Porque errar é humano - TVI

Porque errar é humano

Brigada do Trânsito

Condução com álcool, sem carta, injúrias à autoridade e pequenos furtos deixam de ser julgados em Lisboa. Em vez disso, arguido fará trabalho a favor da comunidade. Tudo para não «estigmatizar» as pessoas sem cadastro

Condução com álcool, sem carta, injúrias às autoridades e pequenos furtos são alguns exemplos de crimes que vão deixar de ser julgados em Lisboa. Em vez disso, o Tribunal de Pequena Instância Criminal vai apostar em medidas como o trabalho a favor da comunidade ou a atribuição de donativos a instituições de solidariedade social. Um condutor alcoolizado poderá, por exemplo, ter de acompanhar uma equipa do INEM durante a noite para tomar contacto real com as consequências de uma condução de risco.

A medida aplica-se apenas aos casos de flagrante delito, em arguidos sem antecedentes criminais e que cometeram ilícitos com pena prevista não superior a cinco anos de prisão.

Registos de localização de texto e elementos:
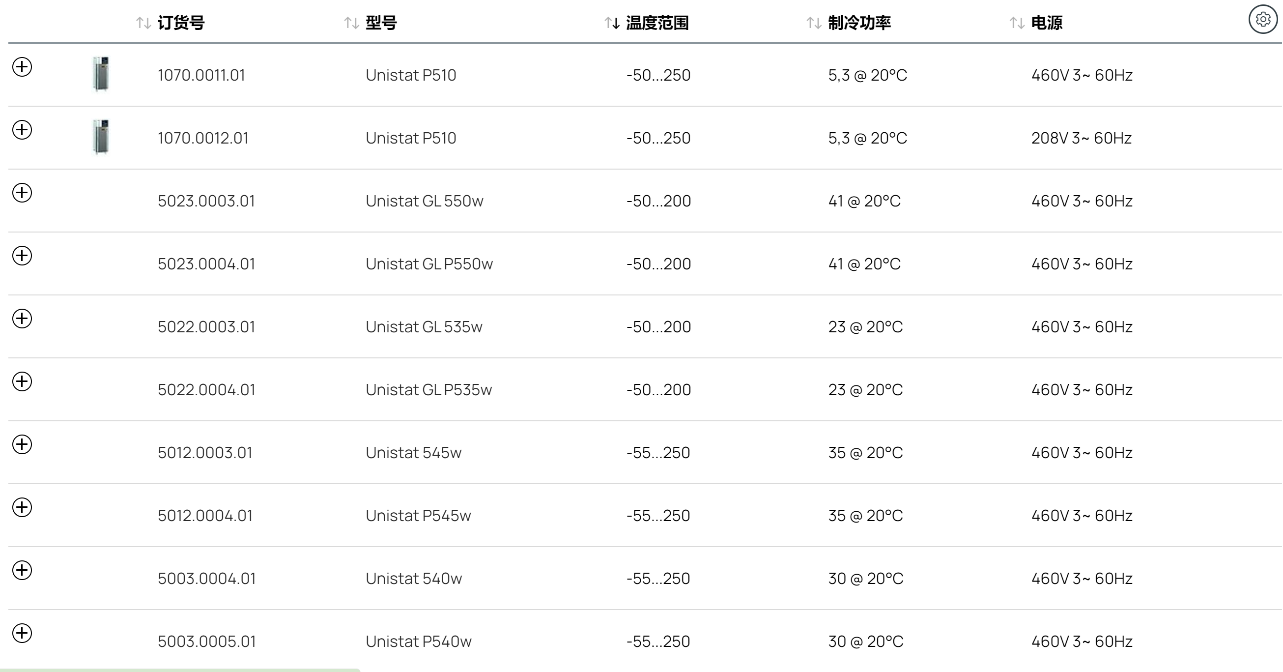Image resolution: width=1283 pixels, height=672 pixels.
Task: Sort table by 型号 column arrows
Action: (352, 23)
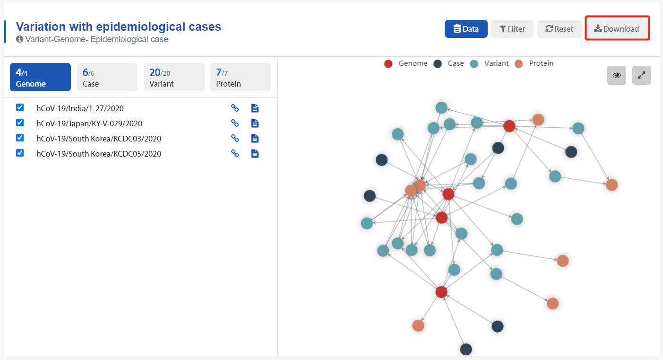
Task: Toggle graph visibility with eye button
Action: click(x=617, y=75)
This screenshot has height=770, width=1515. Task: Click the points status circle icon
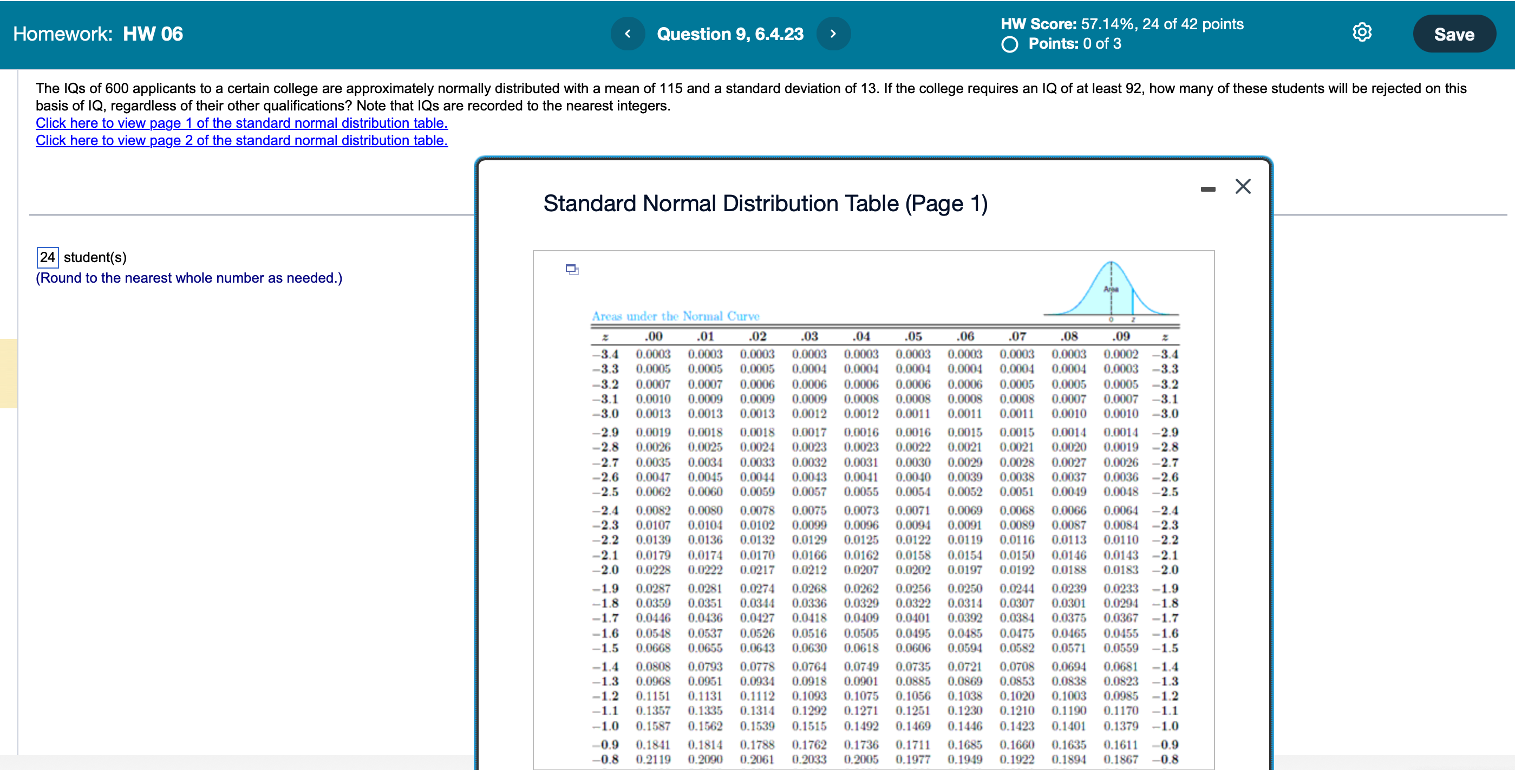[x=1009, y=44]
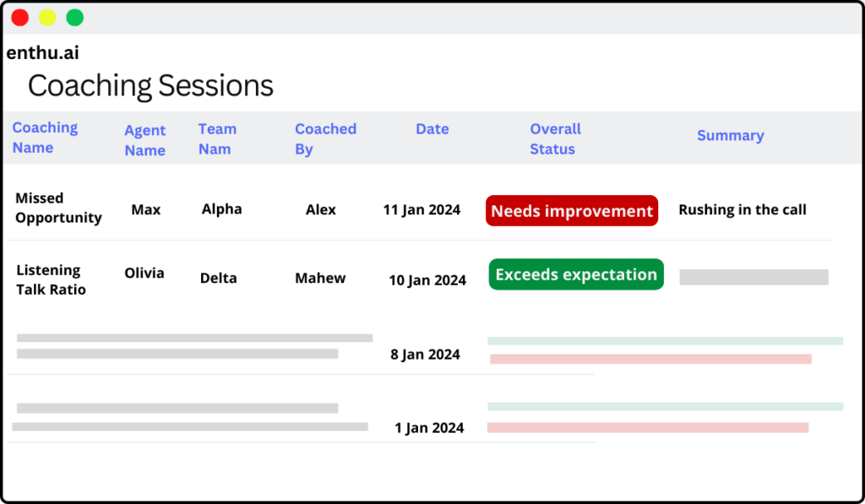Viewport: 865px width, 504px height.
Task: Select the 1 Jan 2024 session row
Action: click(429, 428)

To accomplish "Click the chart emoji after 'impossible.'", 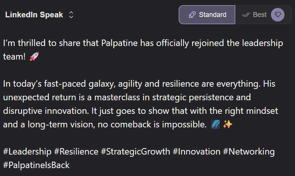I will tap(216, 125).
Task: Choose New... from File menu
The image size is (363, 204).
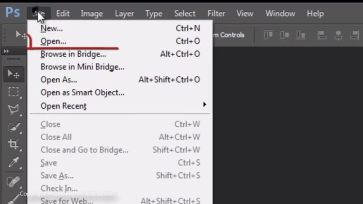Action: click(x=52, y=28)
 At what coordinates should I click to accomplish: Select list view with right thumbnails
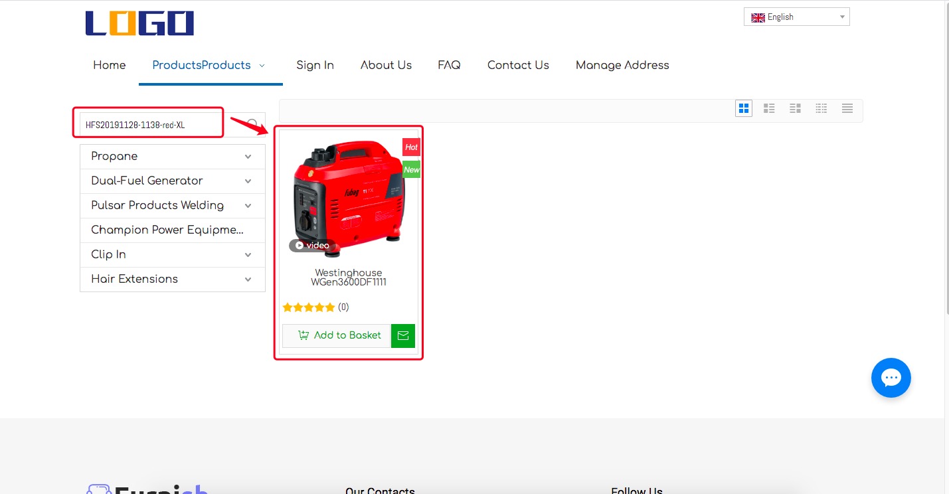coord(795,108)
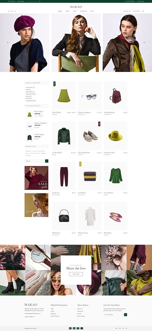Open the side menu grid icon
The image size is (152, 331).
[x=143, y=11]
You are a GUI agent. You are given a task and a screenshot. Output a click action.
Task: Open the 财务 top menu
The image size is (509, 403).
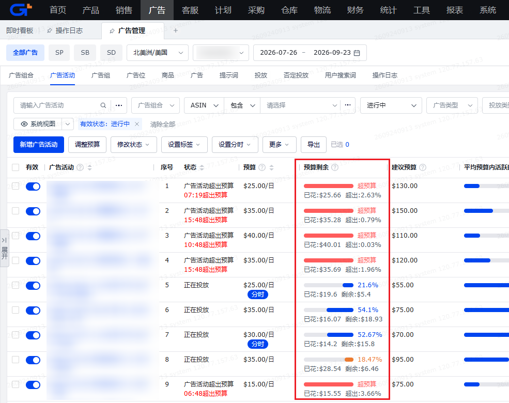pyautogui.click(x=355, y=10)
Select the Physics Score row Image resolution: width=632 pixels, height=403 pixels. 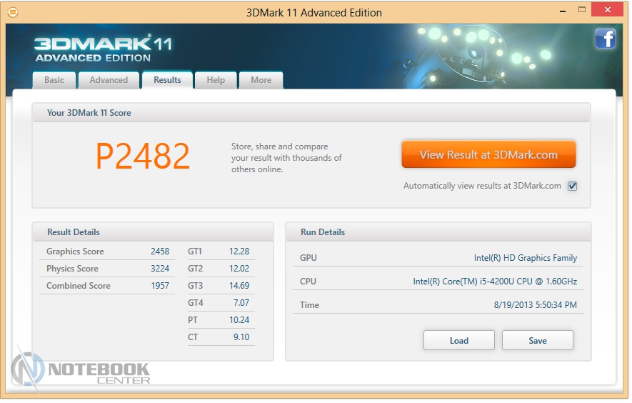coord(107,269)
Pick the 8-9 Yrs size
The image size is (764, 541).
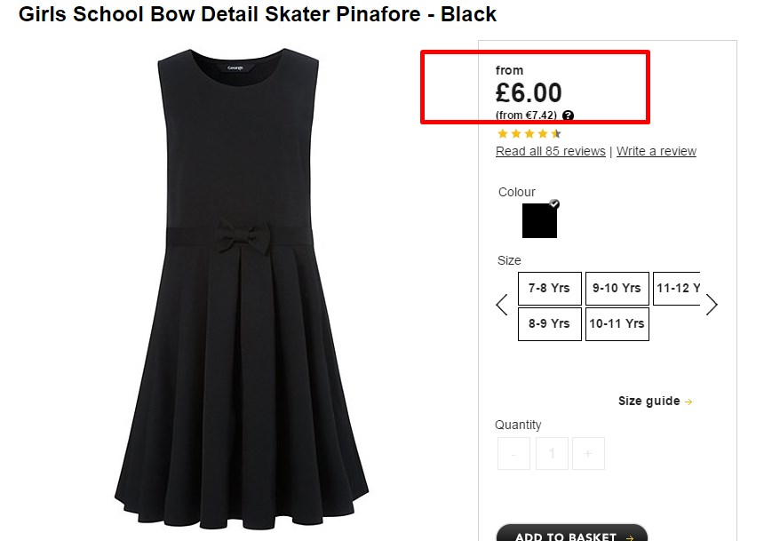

O PEDIDO: Transcreva da notícia sobre os crimes que deixam de ser julgados em Lisboa o trecho que começa nas palavras "Condução com álcool, sem carta, injúrias à autoridade" e termina depois de "condução de risco.".

RESOLUÇÃO DA TAREFA:
Condução com álcool, sem carta, injúrias à autoridade e pequenos furtos deixam de ser julgados em Lisboa. Em vez disso, arguido fará trabalho a favor da comunidade. Tudo para não «estigmatizar» as pessoas sem cadastro

Condução com álcool, sem carta, injúrias às autoridades e pequenos furtos são alguns exemplos de crimes que vão deixar de ser julgados em Lisboa. Em vez disso, o Tribunal de Pequena Instância Criminal vai apostar em medidas como o trabalho a favor da comunidade ou a atribuição de donativos a instituições de solidariedade social. Um condutor alcoolizado poderá, por exemplo, ter de acompanhar uma equipa do INEM durante a noite para tomar contacto real com as consequências de uma condução de risco.